The unique contribution of this work is the inclusion of descriptors, disposition, total charges, and length of stay of soccer-related concussions, ICI, and all-other injuries leading to U.S. ED visits. These methods of analysis allowed greater generalizability and uncover preventable injury patterns susceptible to targeted public health interventions. Nonetheless, limitations reflect that ED data may under-estimate the prevalence and rate of certain soccer-related injuries experienced in the field, as affected individuals may not present to the ED , and does not distinguish injuries related to different forms of soccer play, field-soccer vs futsal vs indoor. Unfortunately, the NEDS dataset does not include differences in forms of soccer-play, or exposure measures, e.g. head and lower extremity impacts. NEDS data cannot determine whether some groups are more or less likely to be injured, seek ED care (if injured), or receive similar care once admitted.

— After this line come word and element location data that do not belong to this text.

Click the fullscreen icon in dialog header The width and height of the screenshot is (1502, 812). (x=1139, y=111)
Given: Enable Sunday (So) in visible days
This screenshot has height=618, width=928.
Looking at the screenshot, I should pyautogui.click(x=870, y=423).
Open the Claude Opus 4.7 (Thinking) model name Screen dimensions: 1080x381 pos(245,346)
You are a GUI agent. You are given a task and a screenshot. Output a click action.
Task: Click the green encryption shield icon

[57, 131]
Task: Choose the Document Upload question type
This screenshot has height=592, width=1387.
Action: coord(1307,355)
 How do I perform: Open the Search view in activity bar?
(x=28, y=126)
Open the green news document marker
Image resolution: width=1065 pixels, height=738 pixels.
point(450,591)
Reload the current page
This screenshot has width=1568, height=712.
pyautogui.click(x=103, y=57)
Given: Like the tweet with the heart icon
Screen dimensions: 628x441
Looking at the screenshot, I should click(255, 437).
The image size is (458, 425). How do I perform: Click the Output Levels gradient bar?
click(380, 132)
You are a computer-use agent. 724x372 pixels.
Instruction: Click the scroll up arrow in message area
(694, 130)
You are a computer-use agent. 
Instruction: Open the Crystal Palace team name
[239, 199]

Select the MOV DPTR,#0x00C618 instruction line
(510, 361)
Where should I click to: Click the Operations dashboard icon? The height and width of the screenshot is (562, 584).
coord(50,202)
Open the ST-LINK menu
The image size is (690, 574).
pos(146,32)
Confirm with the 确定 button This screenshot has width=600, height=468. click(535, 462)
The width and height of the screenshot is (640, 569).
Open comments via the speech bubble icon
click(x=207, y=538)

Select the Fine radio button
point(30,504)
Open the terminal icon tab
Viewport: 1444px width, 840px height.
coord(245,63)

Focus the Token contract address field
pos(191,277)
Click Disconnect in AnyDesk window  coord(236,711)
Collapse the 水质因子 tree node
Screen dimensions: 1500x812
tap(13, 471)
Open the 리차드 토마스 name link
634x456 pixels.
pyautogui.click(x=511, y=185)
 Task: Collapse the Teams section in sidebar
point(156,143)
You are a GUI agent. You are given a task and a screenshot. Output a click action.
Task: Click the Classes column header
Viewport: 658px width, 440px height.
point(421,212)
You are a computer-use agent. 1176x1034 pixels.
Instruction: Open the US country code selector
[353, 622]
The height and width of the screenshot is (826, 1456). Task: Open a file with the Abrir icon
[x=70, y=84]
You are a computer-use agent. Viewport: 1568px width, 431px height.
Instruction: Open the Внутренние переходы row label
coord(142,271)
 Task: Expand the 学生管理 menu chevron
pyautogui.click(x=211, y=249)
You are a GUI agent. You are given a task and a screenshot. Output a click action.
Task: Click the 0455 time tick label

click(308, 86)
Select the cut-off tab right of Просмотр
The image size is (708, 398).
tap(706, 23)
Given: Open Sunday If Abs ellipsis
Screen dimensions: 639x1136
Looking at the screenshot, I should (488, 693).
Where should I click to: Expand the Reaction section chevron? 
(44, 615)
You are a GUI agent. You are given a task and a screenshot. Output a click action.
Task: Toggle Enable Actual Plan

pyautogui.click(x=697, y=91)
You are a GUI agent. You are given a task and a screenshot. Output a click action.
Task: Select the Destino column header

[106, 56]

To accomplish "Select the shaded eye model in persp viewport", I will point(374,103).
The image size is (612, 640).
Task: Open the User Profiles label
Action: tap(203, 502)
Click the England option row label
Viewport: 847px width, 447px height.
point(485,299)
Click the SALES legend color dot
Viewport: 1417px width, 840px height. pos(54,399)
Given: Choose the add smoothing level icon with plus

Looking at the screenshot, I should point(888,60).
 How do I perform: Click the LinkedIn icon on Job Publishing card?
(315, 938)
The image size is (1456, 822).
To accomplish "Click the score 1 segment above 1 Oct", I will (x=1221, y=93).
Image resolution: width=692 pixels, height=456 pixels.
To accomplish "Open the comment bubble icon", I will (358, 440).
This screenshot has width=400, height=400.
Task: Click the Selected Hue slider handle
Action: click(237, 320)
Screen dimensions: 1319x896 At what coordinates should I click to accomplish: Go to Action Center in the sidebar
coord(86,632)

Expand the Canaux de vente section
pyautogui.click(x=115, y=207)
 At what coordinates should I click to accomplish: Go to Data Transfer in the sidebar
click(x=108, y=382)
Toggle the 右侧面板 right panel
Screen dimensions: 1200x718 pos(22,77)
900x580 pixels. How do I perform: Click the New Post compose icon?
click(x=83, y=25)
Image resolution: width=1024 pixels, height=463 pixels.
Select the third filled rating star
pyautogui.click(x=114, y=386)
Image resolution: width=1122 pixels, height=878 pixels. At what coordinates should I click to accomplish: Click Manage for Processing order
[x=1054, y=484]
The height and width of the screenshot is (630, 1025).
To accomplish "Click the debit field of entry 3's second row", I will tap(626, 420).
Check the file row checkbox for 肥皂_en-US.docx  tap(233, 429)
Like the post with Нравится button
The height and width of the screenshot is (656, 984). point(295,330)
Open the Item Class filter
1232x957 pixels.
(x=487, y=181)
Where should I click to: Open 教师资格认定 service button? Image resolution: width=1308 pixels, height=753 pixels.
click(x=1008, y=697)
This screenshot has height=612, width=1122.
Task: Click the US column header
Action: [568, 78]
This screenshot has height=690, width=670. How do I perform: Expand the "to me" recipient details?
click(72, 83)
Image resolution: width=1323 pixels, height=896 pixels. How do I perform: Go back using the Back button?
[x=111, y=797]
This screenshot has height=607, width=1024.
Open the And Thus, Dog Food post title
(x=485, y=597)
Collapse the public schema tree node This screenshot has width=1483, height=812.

For example, if household income and payer source increase the likelihood of some diagnostic procedures, the number of concussion or ICI diagnoses may increase. Alternatively, income may be associated with risk taking among some youth and adults. As a result, analyses were limited to the administrative data available in NEDS, and differences in forms of soccer play were not considered.
The cross-sectional design of administrative data limits causation directionality between variables; in addition, incidence rate cannot be determined. It is important to note that results should be taken with caution, and future research should think of ways to determine if the magnitude of the ED numbers may be driven by participation numbers, including the gender and age effects. To better understand the epidemiology of U.S. ED soccer-related injuries hospitalization, cost, and length of stay, future studies should consider analyzing difference of field-injury exposure in different forms of soccer play (e.g. field-soccer, futsal, indoor), as well as prospective data collection that considers soccer participation compared to injury.
In conclusion, given that soccer-related injuries have become a health and healthcare utilization and cost concern, the current study allowed insight into soccer related concussion, ICI, and all-other injury descriptors, hospitalization, ED and inpatient charges, and hospital length of stay, across individual-level, hospital-level, and multiple injuries in soccer-related injuries. The finding helped determine multi-level features susceptible to targeted injury prevention intervention to minimize the price on human suffering, healthcare cost, and utilization, within concussions, ICI, all-other soccer injuries leading to an ED visit.